Com a parte técnica bem encaminhada, nas mãos do experiente Mariano Garcia, que tinha quase duas décadas na função, Pablo aproveitou os três anos ao lado de Anadón para ter uma visão global do mundo do vinho e ver o que era prioritário na vinícola. Ao assumir sozinho a direção-geral – Jesús Anadón continuou como conselheiro da casa até sua morte, em 1992 -, suas atenções se voltaram para a recuperação dos vinhedos, cuja área plantada, depois de anos sem investimento, havia diminuído para somente 80 hectares, fazendo com que parte das uvas tivessem de ser compradas de terceiros. Embora isso fosse feito com discernimento, a dependência e a falta de controle sobre todo o processo não era conveniente, do ponto de vista qualitativo, no médio e longo prazo.

Diante disso, uma de suas primeiras decisões, em 1987, foi deixar de produzir o Valbuena 3º Año, concentrando os esforços em três rótulos, o 5º Año, o Vega Sicilia Único e o Único Reserva Especial, um vinho não safrado elaborado a partir de uma mescla de várias “añadas”. Hoje, tudo o que é produzido provém dos vinhedos próprios, que alcançam 250 hectares, com idade média entre 35 e 40 anos, e mesmo assim só são aproveitadas as uvas de vinhas com um mínimo de 10 anos – o Único procede só das vinhas velhas.

Os cuidados com a parte de campo tiveram continuidade, culminando em 1998 com um estudo profundo do terreno, que identificou 19 tipos de solos e resultou, em função das castas, idade das parreiras e pequenas diferenças de insolação, na sua divisão em 81 parcelas. Com o objetivo de vinificá-las em separado e poder extrair ao máximo o que o excepcional terroir do Vega Sicilia podia oferecer, as instalações foram sendo aprimoradas ao longo do tempo, até que finalmente uma nova e moderníssima bodega foi construída – estima-se que tenha custado € 12 milhões -, tendo entrado em funcionamento em 2010.

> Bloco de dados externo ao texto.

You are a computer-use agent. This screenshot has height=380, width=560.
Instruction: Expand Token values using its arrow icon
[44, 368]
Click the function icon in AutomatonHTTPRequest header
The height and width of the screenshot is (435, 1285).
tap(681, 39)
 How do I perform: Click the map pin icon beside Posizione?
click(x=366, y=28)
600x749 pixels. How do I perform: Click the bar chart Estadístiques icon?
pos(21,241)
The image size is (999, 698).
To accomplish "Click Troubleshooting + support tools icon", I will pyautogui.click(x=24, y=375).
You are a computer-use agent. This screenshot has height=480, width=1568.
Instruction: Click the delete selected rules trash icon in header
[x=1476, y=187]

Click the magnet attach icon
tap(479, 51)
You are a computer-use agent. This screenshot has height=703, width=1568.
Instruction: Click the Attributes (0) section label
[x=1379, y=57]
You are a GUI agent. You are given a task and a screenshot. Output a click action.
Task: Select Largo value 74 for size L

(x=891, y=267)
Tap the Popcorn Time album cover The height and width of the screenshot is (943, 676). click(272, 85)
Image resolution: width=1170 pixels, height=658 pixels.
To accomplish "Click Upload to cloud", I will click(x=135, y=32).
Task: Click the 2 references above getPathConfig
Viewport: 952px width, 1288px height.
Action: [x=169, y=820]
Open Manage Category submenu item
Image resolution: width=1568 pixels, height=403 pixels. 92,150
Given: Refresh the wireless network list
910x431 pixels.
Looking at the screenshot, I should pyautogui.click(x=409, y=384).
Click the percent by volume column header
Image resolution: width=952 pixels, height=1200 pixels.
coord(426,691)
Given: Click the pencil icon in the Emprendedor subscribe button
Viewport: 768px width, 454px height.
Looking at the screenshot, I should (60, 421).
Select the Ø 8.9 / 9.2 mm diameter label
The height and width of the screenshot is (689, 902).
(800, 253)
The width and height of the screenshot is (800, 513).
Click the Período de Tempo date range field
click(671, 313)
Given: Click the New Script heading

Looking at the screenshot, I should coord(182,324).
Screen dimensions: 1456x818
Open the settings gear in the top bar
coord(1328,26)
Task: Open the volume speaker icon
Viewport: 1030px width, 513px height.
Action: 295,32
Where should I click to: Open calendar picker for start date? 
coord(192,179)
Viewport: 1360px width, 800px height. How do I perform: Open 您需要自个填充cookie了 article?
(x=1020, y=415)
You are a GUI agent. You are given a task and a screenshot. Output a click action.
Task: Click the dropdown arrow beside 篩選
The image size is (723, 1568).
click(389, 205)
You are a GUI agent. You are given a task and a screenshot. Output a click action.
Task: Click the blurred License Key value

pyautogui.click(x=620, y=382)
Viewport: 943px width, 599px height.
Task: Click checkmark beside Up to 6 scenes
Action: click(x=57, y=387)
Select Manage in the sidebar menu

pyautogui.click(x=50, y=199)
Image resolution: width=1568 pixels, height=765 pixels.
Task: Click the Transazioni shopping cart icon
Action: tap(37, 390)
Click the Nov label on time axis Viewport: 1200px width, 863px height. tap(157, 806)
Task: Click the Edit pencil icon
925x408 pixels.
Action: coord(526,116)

Todas essas melhorias, associadas a uma safra avaliada oficialmente como excelente, a de 2010, deram ensejo ao que se pode considerar o melhor Valbuena 5º Año já produzido – será lançado no mercado no ano que vem -, opinião do enólogo chefe da casa, Xavier Ausás, corroborada pelo seleto grupo de jornalistas internacionais e produtores de fora com os quais estive na visita à vinícola no início deste mês de julho. O programa fazia parte da celebração do 150º aniversário de fundação da Bodegas Vega Sicilia, comemorado em alto estilo com um jantar de gala para 150 convidados, preparado por dois dos chefs triestrelados de maior prestigio da Espanha – Jordi Roca, do El Celler de Can Roca, em Girona, e Juan Mari Arzak, do restaurante que leva seu nome, em San Sebastián.

O menu composto de cinco pratos e duas sobremesas foi acompanhado de dois Montrachets, 2009 e 2011, do Domaine de la Romanée-Conti, do Valbuena 5º Año 2010, dos Vega Sicilia das safras 1994, 1981 e 1953, e de dois Tokaji Oremus, o Eszencia 2005 e o 6 Puttonyos 1972. Além destes rótulos, “mistery wines” foram servidos às cegas aleatoriamente por grupos de mesas – Château Cheval Blanc 1998, Château Angelus 2000, Château Mouton Rothschild 2000, Domaine de Chevalier 2000, Clos de la Roche Domaine Ponsot 2002, Musigny Drouhin 2005, La Mouline Guigal 1995, Gaja Sori San Lorenzo 1999 e Harlan Estate 1994 -, controlados à distância por seus responsáveis, presentes à festa.